What is and how to calculate quartic interpolation?

425 Views Asked by At

I was reading the gist on the reward function used in OpenAI Five, but I didn't understand the way they calculate health's reward.

This is what they state: Hero health is scored according to a quartic interpolation between 0 (dead) and 1 (full health) to force heavier weight when the agent is near dying.

I tried googling but didn't manage to find an easy enough explanation for me to understand. What exactly is quartic interpolation and how is it calculated?

I understand the normalization part of scoring it between 0 and 1, but how do they increase the weight of certain values?

1

There are 1 best solutions below

1
On BEST ANSWER

The explanation of this point is a bit unclear, but since "the agent's reward is the increase in score from one tick to the next", presumably there is some function $h(x)$ that maps the health $x$ to a score.

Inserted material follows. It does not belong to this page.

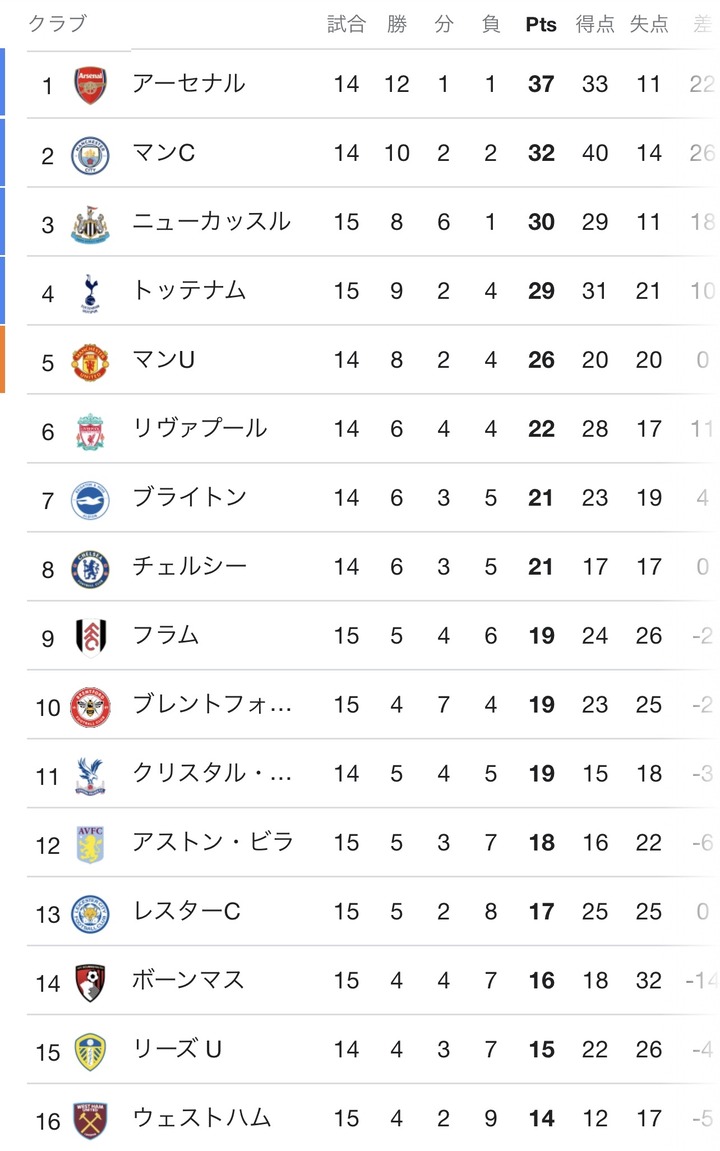Sort by the Pts column header
720x1151 pixels.
[541, 25]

If the function were $h(x) = x,$ a $0.1$ increase in health would give the same reward whether $x$ was near $0$ or near $1.$ But they wanted the reward to be greater if $x$ is near $0$, so they chose $h$ to be some other function. "Quartic interpolation" suggests they chose a fourth-degree polynomial, a function that can be written in the form $h(x) = ax^4 + bx^3 + cx^2 + dx + e.$ They don't say which polynomial. One possibility is $h(x) = (1 - x)^4 = x^4 - 4x^3 + 6x^2 - 4x + 1,$ but it could be something else.